Registration is typically done at boot time by the unified-llm-backend skill, but can also be done dynamically:
(backend-register :my-custom-provider #'my-fn)
;; REPL-VERIFIED: 2026-05-03T13:00:00
#+begin_src lisp
(defun backend-register (name fn)
(setf (gethash name *backend-registry*) fn))
#+end_src
** Cascade Dispatch (backend-cascade-call)
Given a prompt, this function iterates through the provider cascade and calls each backend in order until one succeeds. A provider "succeeds" when it returns ~:status :success~ with content, or when it returns a plain string (the LLM's raw output).
The function has a fallback for every failure mode:
- If a backend returns ~:status :error~, the cascade moves to the next provider
- If a backend throws an exception, it is caught and logged, and the cascade moves on
- If ALL backends are exhausted, a structured LOG message is returned saying "Neural Cascade Failure"

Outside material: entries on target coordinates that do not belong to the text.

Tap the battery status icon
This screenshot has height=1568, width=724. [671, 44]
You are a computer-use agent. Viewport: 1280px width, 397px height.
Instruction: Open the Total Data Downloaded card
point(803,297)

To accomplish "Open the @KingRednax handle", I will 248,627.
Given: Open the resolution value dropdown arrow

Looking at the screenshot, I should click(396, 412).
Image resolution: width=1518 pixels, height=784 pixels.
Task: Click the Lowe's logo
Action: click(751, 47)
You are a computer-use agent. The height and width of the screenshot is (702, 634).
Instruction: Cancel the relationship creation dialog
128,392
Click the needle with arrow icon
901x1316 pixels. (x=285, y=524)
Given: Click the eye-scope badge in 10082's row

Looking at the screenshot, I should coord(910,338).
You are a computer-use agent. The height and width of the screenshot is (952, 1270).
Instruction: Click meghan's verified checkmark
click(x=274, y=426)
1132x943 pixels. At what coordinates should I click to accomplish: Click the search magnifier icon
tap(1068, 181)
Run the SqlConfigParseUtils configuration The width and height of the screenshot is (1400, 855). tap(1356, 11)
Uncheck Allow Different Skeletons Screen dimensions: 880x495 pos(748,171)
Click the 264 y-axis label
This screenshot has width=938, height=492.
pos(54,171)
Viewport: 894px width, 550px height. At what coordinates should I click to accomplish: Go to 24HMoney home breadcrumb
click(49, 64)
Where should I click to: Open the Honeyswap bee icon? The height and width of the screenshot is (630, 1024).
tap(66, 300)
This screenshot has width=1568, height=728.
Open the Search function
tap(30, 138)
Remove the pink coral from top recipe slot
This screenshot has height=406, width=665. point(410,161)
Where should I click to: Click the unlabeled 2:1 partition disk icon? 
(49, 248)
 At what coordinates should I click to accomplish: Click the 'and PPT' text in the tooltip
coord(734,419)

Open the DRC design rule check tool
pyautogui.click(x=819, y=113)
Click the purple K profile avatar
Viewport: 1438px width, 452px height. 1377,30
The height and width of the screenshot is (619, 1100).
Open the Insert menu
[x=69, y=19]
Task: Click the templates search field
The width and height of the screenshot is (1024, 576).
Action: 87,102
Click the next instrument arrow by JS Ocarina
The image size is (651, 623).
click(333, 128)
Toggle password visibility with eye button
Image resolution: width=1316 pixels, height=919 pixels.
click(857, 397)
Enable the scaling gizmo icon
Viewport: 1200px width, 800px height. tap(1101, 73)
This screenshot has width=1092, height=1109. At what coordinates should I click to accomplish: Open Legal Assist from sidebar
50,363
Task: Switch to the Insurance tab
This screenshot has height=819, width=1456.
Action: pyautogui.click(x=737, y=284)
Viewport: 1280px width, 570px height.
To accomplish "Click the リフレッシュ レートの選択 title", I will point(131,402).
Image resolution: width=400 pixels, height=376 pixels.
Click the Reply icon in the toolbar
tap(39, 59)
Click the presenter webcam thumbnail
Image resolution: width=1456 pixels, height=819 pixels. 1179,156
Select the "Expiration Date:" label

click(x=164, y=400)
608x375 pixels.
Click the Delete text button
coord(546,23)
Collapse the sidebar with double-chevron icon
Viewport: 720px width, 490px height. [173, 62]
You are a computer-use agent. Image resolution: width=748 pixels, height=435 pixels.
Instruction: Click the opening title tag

This is deliberately resilient. The system should never crash because an LLM provider is down. It should log the failure, try the next provider, and if all fail, return a diagnostic message that the deterministic engine can present to the user.
;; REPL-VERIFIED: 2026-05-03T13:00:00
#+begin_src lisp
(defun backend-cascade-call (prompt &key
(system-prompt "You are the Probabilistic engine.")
(cascade nil)
(context nil))
(let ((backends (or cascade *provider-cascade*)))
(or (dolist (backend backends)
(let ((backend-fn (gethash backend *backend-registry*)))
(when backend-fn
(log-message "PROBABILISTIC: Attempting backend ~a..." backend)
(let* ((model (when *model-selector*
(funcall *model-selector* backend context)))
(result (if model
(funcall backend-fn prompt system-prompt :model model)
(funcall backend-fn prompt system-prompt))))
(cond ((and (listp result) (eq (getf result :status) :success))
(return (getf result :content)))
((stringp result)
(return result))
(t
(log-message "PROBABILISTIC: Backend ~a failed: ~a"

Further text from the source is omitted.